# Problem description
Check every line below for the word "will" and copy each one that has it.
▶
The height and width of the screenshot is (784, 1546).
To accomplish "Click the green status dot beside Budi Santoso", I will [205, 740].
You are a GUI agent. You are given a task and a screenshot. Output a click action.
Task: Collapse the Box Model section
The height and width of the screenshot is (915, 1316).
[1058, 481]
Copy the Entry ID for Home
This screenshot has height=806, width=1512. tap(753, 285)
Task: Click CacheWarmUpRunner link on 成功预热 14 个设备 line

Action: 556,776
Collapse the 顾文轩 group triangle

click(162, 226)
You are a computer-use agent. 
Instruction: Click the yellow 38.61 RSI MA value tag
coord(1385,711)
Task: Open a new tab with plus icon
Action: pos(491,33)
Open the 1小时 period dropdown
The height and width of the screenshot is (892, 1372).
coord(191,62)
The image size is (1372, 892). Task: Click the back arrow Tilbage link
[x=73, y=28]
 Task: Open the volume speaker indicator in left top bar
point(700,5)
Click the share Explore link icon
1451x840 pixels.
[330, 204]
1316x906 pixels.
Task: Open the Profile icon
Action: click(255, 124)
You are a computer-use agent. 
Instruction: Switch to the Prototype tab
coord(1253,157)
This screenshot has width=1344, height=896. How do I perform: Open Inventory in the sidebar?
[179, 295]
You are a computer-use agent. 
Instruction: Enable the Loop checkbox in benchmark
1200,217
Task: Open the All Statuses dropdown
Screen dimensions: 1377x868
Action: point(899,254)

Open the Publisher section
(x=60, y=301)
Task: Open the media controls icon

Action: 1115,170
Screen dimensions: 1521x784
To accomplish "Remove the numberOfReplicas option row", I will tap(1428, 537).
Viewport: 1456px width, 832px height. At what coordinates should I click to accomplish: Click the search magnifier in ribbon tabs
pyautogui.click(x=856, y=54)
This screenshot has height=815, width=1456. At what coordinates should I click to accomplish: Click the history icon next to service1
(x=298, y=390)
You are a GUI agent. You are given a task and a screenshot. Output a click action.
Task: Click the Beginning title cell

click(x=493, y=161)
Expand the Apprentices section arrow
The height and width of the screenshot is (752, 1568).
◀
# Output of the exercise
To accomplish "Click the green status dot beside Budi Santoso", I will [205, 740].
To accomplish "Remove the numberOfReplicas option row", I will tap(1428, 537).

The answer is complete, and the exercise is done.